For instance, Six Sigma techniques are often used with lean manufacturing initiatives to help eliminate waste attributed to poor quality. Six Sigma equips companies with a set of tools that focus on identifying the root-cause of an issue, helping implement corrective action and providing a statistical analysis that reduces variations in the manufacturing process – all of which contribute to better product quality and performance.
Rounding out the lean manufacturing trifecta for the most ideal work environment is ‘safety’. While it is sometimes referred to as a bolt-on practice, the fact of the matter is that safety is improved when companies integrate it into an overall focus on quality and lean manufacturing, as is the case with lean safety.

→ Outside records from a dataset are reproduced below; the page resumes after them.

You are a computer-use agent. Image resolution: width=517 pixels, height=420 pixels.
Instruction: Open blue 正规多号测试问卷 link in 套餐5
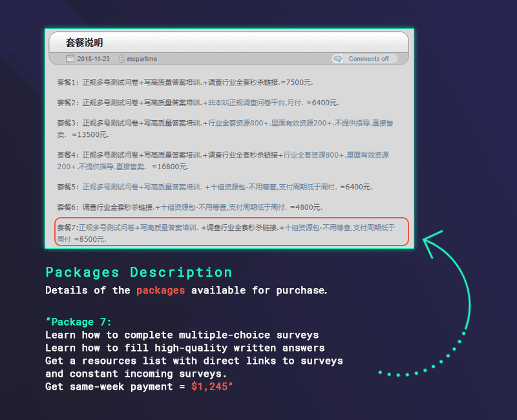click(x=111, y=187)
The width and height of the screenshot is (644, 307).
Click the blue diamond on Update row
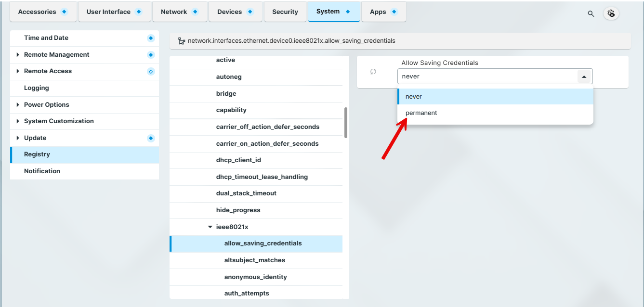[x=151, y=138]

Terry L. Mathis, co-author of the book, “STEPS to Safety Culture Excellence,” says lean principles fit well with safety improvements. “Safety and lean can forge an alliance to reduce the greatest of all possible wastes: accidental workplace injuries.”
In an interview with EHS Today, Mathis explains that “once you get past the stereotype of lean manufacturing and consider the concepts of lean from a more generic point of view, they can be applied very well to safety.”
He describes accidental injuries as actual defects in the manufacturing process that can be improved with a focus on the quality of the process – which in turn reduces the defect (i.e. injury) and removes waste.
Research has proven time and again that a safe work environment leads to more productivity, higher employee satisfaction levels and increased confidence in the organization. Connect that with lean manufacturing and quality initiatives and you have a winning combination.